Thursday, June 5, 2003

City hires company despite warning



By Gregory Korte
The Cincinnati Enquirer

Cincinnati City Council voted 5-4 Wednesday to award a $2.6 million street-sweeping contract to a company accused in Indianapolis of failing to sweep the streets it was supposed to.

The contractor, Contract Sweepers & Equipment Inc., billed Indianapolis for sweeping streets that didn't exist, said an Indianapolis official. The company said it performed well and has sued Indianapolis for breach of contract.

The five-year contract is Cincinnati's first foray into what supporters call "managed competition."

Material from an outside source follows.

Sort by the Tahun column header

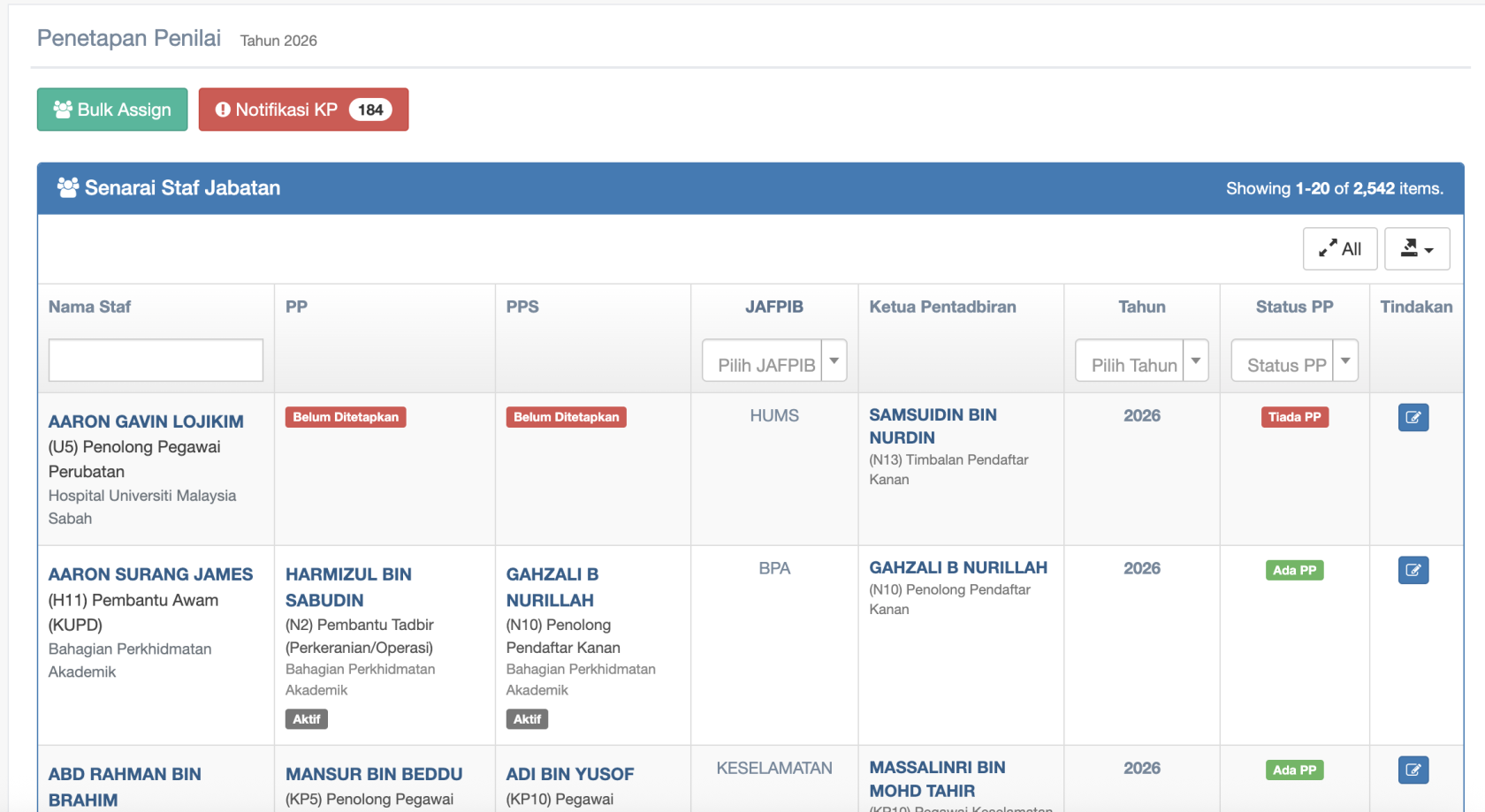(x=1141, y=307)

City Manager Valerie Lemmie has recommended that Contract Sweepers be awarded the contract despite protests from unionized city workers.

The recommendation also came despite warnings from Indianapolis officials about the company's performance and record keeping. Jeffrey S. McQuary, a lawyer in the Indianapolis Office of Corporation Counsel, said he was "amazed" Cincinnati would offer the company a contract.

"They turned in a list that said they swept downtown streets on which we had just built a gigantic new shopping mall. All the alleys were gone. It's just incomprehensible," McQuary said. He said it was no mere paperwork error - the company's records gave specific dates and times it swept the non-existent streets.

McQuary said he told two Cincinnati officials about the performance issues when they called seeking information.

Contract Sweepers President Gerry Kesselring denied the allegations, saying McQuary "doesn't know what he's talking about."

He said his company had a 99.6 percent to 99.9 percent performance rate in Indianapolis, and alleged that unions opposed to privatization were behind the attempts to denigrate his record.

"This is politics at its best right now," he said. "I know the union is not happy that this whole process is even happening.

"It's sour grapes, and it's chasing unreal things."

Contract Sweepers sued Indianapolis last year, claiming it was owed about $524,000 because the city excluded intersections from its calculations of curb miles and refused to allow the company to sweep enough curb miles to make the full $1.3 million a year called for in the contract.

After numerous complaints, the city resorted to sending city officials with cameras to follow the sweepers around, documenting their activities.